The honest answer is that those vendors are coming at the problem from the identity side. They want to know who is calling, and whether that caller is allowed to call. Tenet is coming at it from the runtime side. The recent AppViewX launch of Agent Identity Security for enterprise agents covered that side of the stack, and Tenet sits below it in the runtime. It wants to know what the agent is about to do, and whether that action would cause harm even if the agent is technically authorized to do it. The two approaches are complementary, and in most enterprise security stacks they will end up being layered on top of each other, with identity vendors controlling who gets in and runtime vendors like Tenet deciding what they are allowed to do once they are inside.

The other reason this is a startup story is that the deployment numbers are still small. Tenet has shared two reference deployments, including a $1 billion ARR legal-sector enterprise that grew from two AI agent deployments to more than twenty in six months while running Tenet, and a Fortune 1000 company where Tenet caught a runaway agent that was burning through tens of thousands of dollars in unnecessary token consumption over a single weekend. The first story is the more interesting one for the security market, because it shows an enterprise that wanted to scale agent adoption but would not do it without runtime controls in place. That is the kind of gating dependency that turns a niche product into a category.

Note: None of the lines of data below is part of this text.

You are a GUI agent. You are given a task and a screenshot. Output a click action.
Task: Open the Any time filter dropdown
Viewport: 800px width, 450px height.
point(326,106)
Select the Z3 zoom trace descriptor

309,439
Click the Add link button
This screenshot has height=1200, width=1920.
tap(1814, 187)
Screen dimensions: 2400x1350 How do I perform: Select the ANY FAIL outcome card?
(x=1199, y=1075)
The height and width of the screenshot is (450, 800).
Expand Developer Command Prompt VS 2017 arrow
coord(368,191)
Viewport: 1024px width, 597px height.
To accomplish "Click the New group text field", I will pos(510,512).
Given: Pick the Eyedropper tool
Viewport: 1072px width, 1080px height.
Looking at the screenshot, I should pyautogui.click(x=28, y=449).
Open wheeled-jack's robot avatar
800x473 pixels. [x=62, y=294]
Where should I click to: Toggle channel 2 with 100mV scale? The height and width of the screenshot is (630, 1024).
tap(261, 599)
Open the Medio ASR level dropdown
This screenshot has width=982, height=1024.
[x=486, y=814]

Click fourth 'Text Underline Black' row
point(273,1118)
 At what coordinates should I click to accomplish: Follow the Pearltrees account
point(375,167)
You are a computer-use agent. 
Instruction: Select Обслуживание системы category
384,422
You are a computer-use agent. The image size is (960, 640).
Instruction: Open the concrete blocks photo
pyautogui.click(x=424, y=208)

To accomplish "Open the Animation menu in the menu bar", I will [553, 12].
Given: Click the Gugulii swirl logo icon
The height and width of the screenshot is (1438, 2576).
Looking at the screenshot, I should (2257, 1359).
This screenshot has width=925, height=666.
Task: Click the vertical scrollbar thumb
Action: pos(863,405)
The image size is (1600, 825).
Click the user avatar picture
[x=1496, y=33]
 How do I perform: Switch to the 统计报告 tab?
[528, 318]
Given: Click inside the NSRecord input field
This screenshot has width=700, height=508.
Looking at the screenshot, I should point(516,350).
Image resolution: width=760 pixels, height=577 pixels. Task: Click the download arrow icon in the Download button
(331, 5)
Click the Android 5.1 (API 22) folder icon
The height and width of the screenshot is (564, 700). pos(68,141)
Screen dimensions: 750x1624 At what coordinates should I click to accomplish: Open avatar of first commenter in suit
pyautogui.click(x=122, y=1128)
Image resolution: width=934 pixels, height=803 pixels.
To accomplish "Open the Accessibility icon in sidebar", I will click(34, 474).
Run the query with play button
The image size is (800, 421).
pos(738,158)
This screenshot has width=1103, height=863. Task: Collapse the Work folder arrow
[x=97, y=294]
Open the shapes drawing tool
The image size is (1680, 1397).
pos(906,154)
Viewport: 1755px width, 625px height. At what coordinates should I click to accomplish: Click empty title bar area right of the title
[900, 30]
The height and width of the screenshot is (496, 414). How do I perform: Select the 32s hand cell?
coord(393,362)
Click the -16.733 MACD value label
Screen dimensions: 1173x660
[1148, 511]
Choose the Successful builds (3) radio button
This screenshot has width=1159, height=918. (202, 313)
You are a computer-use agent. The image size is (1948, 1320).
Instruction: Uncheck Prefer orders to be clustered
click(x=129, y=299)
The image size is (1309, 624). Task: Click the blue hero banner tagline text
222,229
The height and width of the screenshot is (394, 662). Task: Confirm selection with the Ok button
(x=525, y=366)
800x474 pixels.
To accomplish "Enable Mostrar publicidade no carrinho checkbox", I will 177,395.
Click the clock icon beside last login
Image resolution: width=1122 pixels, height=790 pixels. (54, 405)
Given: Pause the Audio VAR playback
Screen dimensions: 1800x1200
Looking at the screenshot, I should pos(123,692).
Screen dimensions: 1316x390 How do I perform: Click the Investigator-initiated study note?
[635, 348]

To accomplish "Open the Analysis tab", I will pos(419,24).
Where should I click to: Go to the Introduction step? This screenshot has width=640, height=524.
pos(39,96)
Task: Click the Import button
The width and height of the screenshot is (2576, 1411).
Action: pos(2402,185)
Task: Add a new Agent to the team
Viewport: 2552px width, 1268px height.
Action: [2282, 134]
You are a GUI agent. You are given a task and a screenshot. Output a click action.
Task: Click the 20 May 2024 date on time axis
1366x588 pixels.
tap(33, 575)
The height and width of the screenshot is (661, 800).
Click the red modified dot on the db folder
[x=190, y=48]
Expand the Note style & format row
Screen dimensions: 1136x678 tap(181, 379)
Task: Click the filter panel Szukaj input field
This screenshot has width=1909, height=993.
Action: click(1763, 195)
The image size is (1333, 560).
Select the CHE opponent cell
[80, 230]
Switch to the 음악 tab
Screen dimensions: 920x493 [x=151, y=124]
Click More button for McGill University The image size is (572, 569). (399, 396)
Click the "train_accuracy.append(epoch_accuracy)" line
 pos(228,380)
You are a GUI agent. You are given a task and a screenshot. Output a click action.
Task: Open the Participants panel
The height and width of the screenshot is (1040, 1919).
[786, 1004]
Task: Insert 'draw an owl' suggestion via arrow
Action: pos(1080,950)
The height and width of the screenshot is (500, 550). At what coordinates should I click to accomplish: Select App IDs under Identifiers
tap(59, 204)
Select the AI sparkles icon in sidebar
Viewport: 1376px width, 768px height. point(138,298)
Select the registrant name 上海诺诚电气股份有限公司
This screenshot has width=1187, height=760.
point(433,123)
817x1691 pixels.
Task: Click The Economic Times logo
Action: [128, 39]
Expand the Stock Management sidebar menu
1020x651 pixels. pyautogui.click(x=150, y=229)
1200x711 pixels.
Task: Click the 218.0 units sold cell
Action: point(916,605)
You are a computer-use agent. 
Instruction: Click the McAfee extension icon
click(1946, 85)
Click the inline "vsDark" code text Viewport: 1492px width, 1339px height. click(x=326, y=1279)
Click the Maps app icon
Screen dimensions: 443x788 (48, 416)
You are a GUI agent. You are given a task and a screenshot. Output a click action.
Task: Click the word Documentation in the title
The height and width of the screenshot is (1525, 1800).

The second story is the more interesting one for the operations market, because it suggests that the cost of an unsecured agent is not just data exfiltration or privilege abuse, it is also raw compute spend. AI agents that loop, that call too many tools, or that fail to terminate cleanly are already a meaningful line item for some enterprises, and that line item is going to grow as agent deployments scale.

For the broader market, Tenet is not the only startup chasing this category, but it is the first to come out of the gate with a named attack class, a working sensor, and a public deployment record. That combination is what the early agent security market will reward.

For enterprises that are already deploying agents, the practical takeaway is that prompt filtering and identity controls are no longer enough. The next layer to evaluate is runtime behavior, and the next vendor conversation to have is the one about what the agent was about to do, not just who the agent claims to be.